▸ Stored records:
▼

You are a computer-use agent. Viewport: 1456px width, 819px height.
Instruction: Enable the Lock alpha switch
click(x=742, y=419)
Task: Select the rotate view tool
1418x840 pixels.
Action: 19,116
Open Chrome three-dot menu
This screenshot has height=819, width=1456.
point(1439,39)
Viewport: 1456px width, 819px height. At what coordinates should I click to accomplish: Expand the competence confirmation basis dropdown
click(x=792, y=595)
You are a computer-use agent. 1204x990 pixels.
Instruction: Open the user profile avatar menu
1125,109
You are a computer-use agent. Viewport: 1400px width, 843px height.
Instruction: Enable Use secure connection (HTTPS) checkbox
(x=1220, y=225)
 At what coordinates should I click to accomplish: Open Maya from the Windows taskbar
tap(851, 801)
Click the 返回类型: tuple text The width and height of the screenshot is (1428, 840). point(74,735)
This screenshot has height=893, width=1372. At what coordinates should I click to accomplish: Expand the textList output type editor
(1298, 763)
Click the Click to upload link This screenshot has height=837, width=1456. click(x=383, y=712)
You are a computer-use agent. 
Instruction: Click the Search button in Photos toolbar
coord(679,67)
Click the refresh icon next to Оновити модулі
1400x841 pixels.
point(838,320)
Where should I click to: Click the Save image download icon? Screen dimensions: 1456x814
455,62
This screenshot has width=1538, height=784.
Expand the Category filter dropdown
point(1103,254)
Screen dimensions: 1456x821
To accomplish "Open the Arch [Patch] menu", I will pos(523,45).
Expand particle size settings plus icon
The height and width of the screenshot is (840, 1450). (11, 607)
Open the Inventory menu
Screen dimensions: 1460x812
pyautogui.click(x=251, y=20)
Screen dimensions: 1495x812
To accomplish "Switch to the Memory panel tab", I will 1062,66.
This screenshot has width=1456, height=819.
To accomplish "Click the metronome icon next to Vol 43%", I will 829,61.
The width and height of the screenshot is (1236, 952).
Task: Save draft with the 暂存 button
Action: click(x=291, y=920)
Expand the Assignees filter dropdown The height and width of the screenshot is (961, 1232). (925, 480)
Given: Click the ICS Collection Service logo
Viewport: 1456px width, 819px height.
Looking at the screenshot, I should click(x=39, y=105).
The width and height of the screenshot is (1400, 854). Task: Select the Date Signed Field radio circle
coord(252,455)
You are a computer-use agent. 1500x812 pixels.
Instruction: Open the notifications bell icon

▲

▸ PROBLEM REQUIREMENTS:
All lines of the entries containing the string "agent" must be shown in full.

▸ TASK SOLUTION:
You are a computer-use agent. Viewport: 1456px width, 819px height.
You are a computer-use agent. 1204x990 pixels.
You are a computer-use agent. Viewport: 1400px width, 843px height.
You are a computer-use agent. 
You are a computer-use agent. 1500x812 pixels.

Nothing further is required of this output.